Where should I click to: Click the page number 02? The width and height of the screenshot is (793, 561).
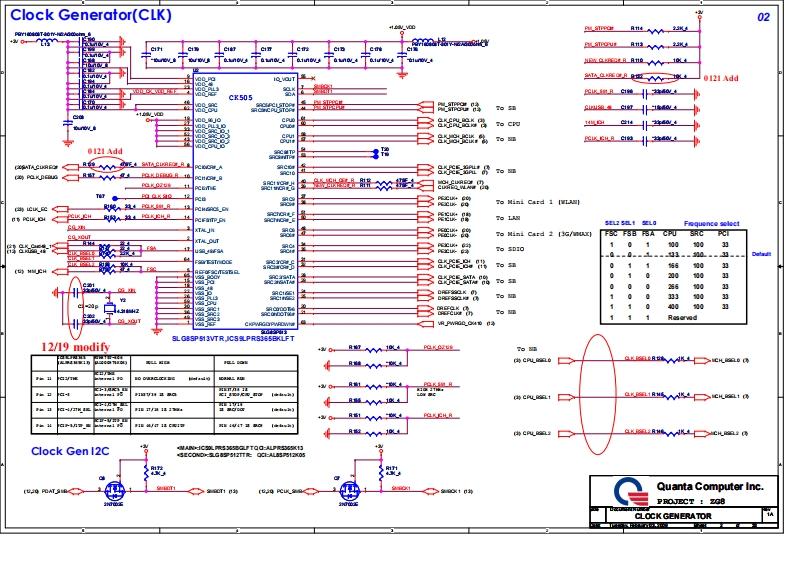click(x=762, y=17)
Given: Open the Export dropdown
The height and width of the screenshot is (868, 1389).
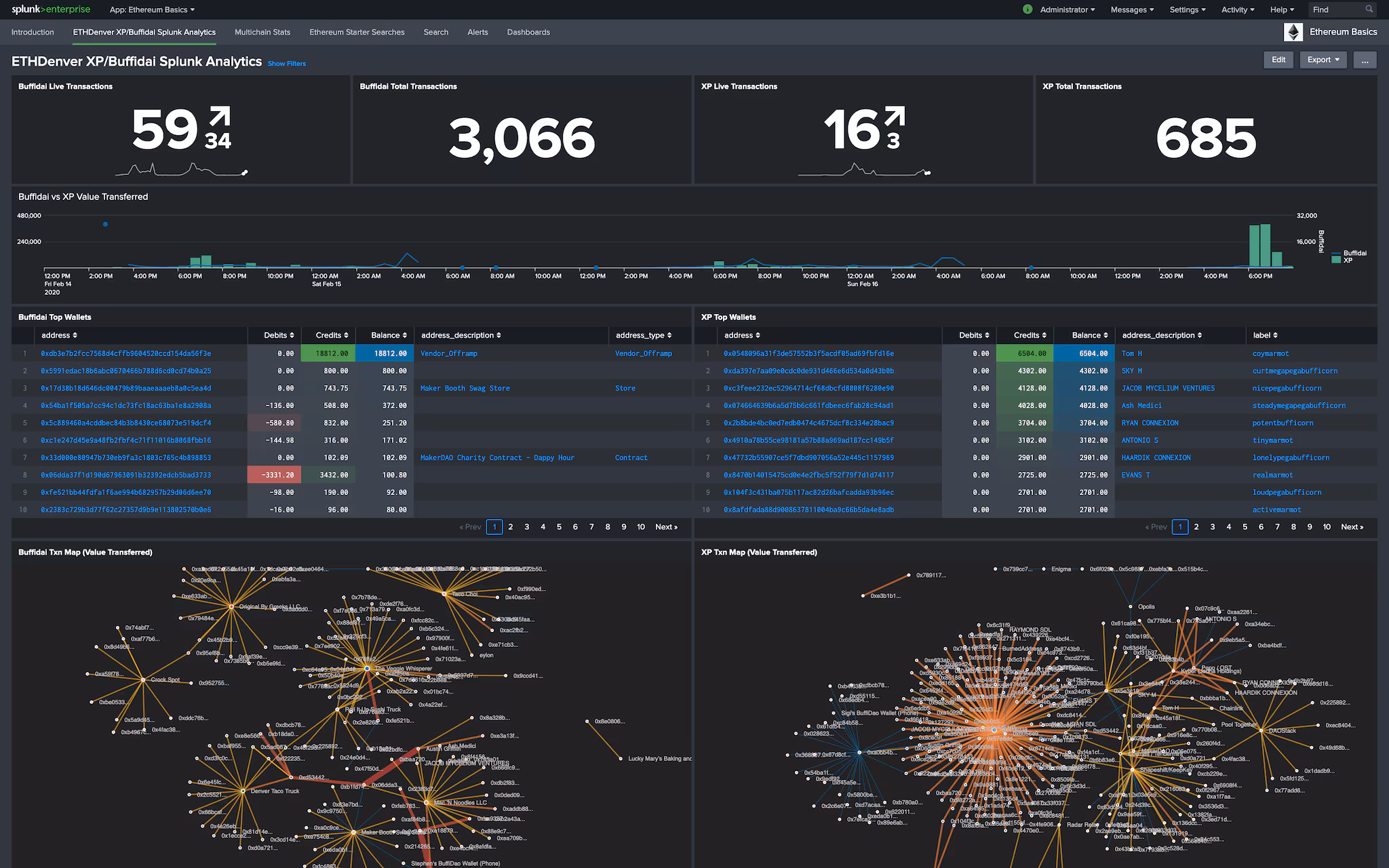Looking at the screenshot, I should tap(1323, 60).
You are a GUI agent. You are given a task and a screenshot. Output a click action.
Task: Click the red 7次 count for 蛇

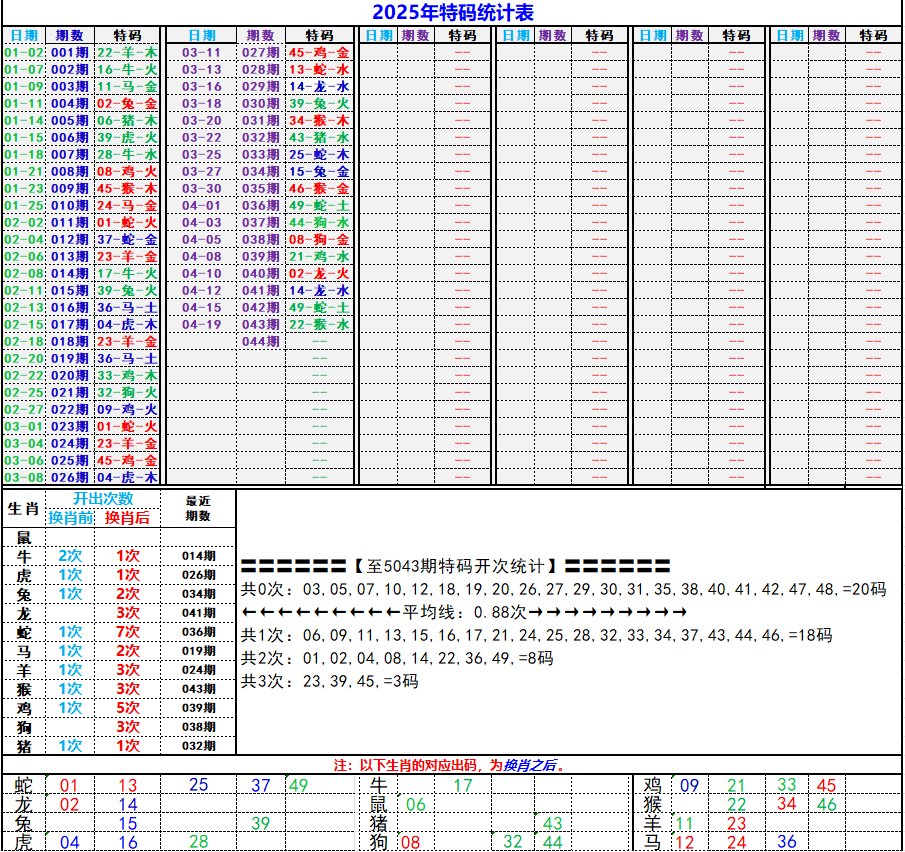[x=127, y=632]
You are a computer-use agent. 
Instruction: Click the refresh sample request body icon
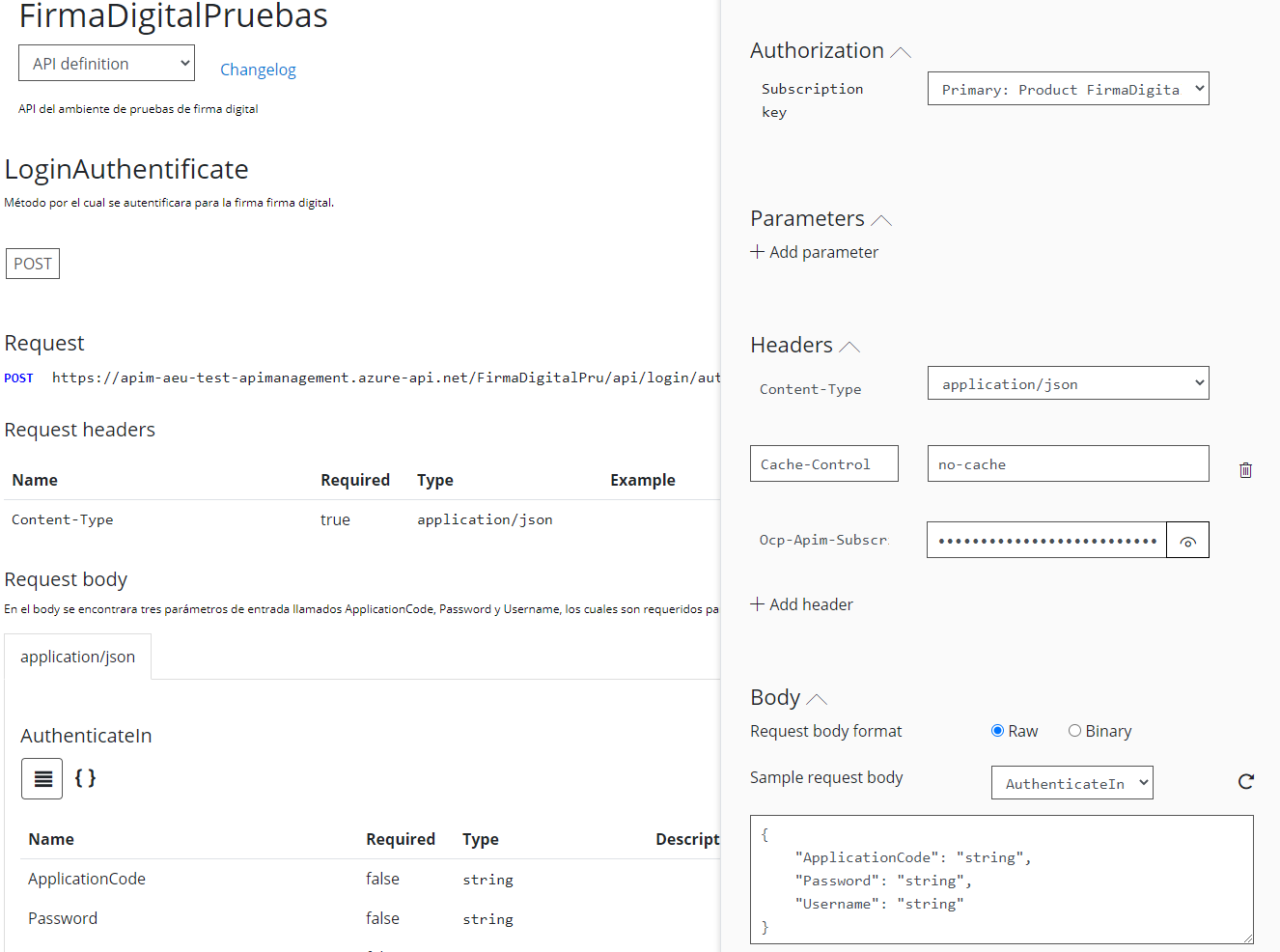[x=1245, y=782]
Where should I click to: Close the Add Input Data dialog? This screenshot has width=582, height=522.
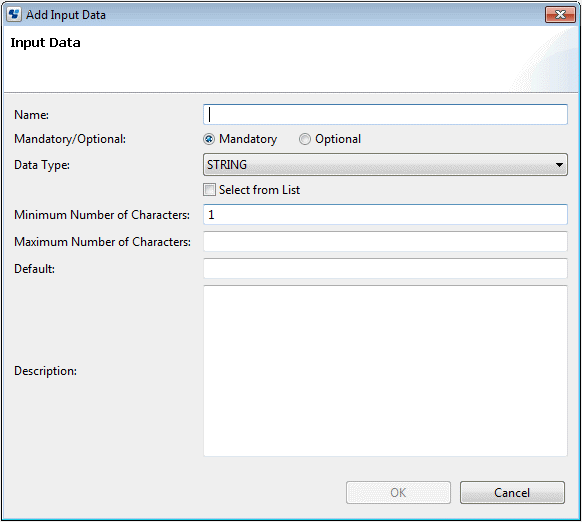pos(560,14)
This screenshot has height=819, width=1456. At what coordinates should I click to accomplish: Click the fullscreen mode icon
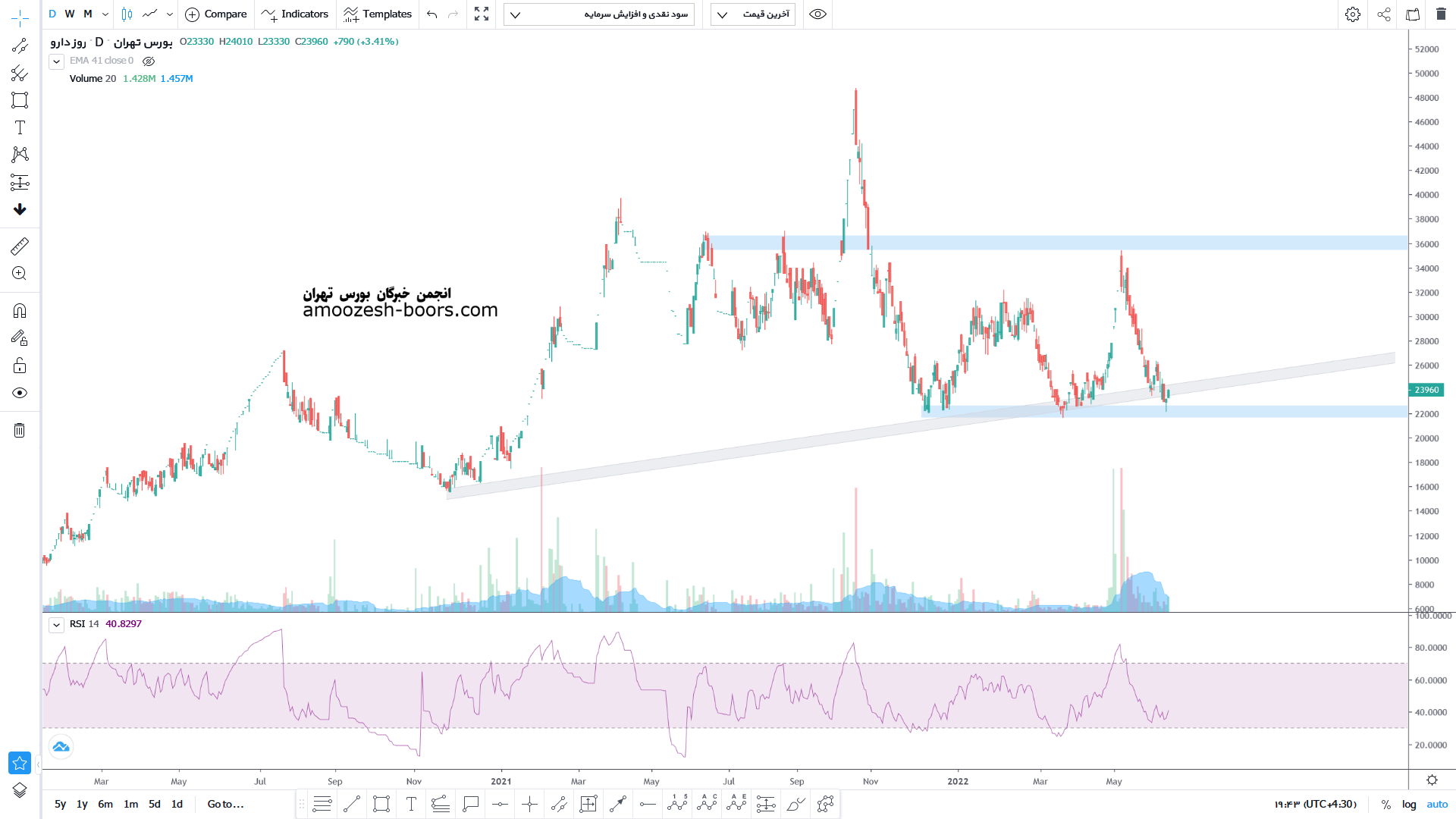pyautogui.click(x=482, y=14)
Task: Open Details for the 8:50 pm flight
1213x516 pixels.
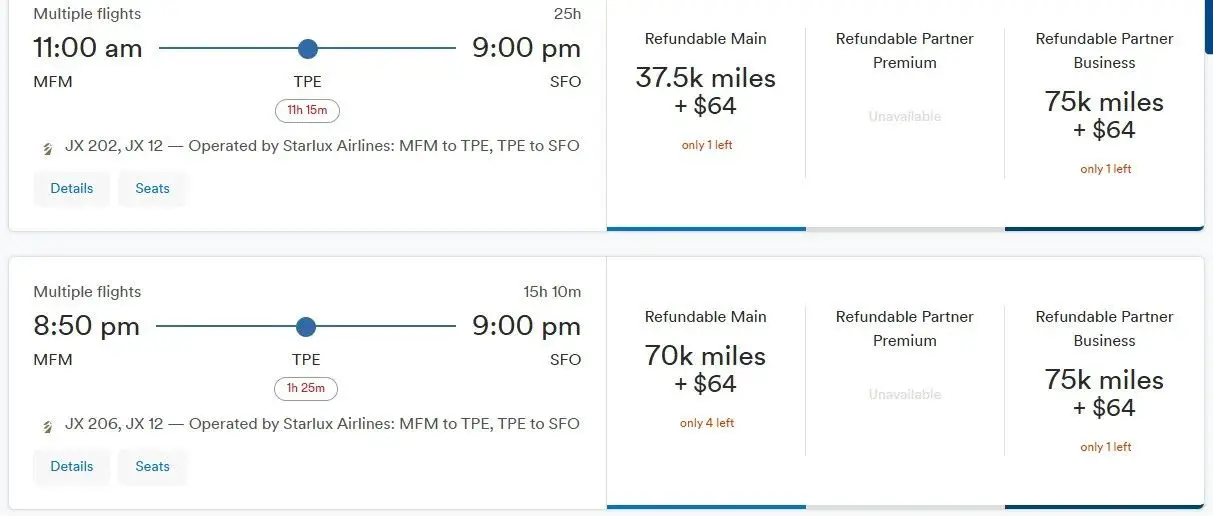Action: pyautogui.click(x=72, y=466)
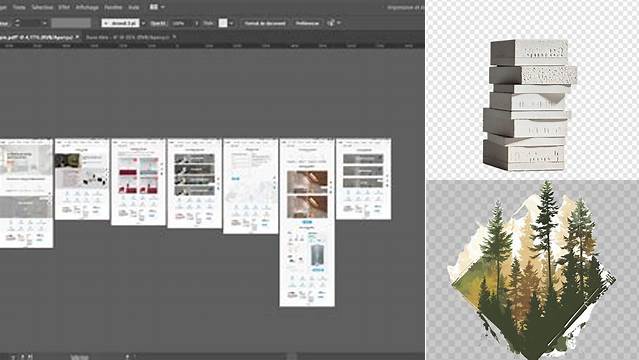Select the tall artboard with brown photos
Screen dimensions: 639x360
(307, 222)
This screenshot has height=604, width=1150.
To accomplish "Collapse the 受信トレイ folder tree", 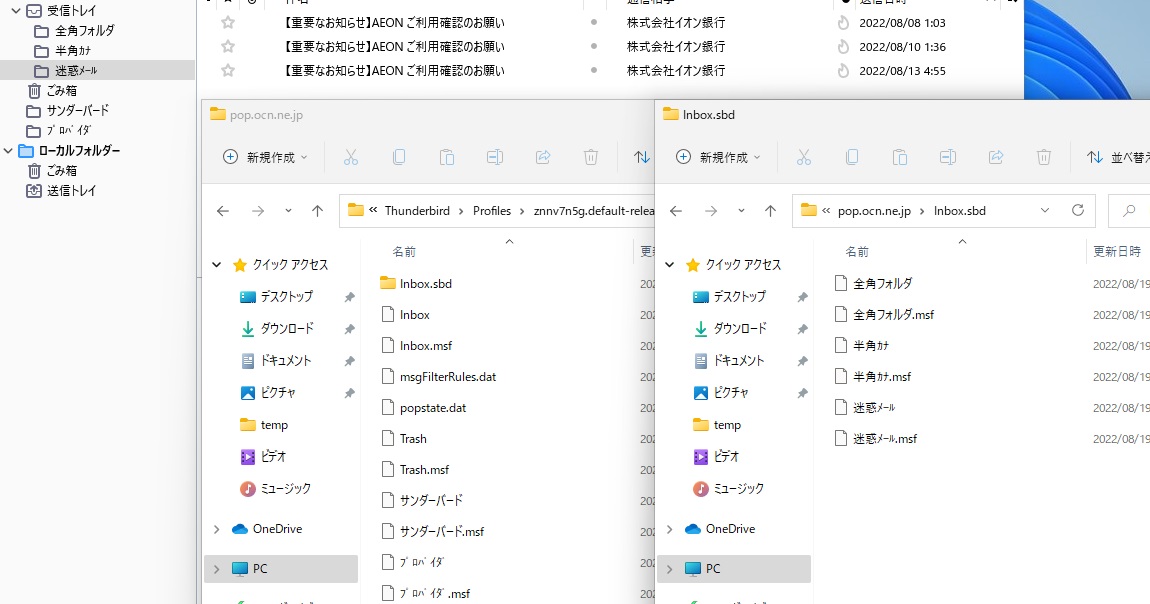I will click(16, 10).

* _Requirements_
Copy the rows above word for word, from the very first one down through the one containing "pos(560,14)", and leave the pictures out of your copy.

* _Full solution_
Where should I click to: Click the page number 02? The width and height of the screenshot is (793, 561).
click(x=762, y=17)
Given: Open the Export dropdown
The height and width of the screenshot is (868, 1389).
Looking at the screenshot, I should tap(1323, 60).
You are a GUI agent. You are given a task and a screenshot. Output a click action.
Task: Click the red 7次 count for 蛇

[x=127, y=632]
You are a computer-use agent. 
Instruction: Click the refresh sample request body icon
[x=1245, y=782]
Where should I click to: Close the Add Input Data dialog? This screenshot has width=582, height=522.
pos(560,14)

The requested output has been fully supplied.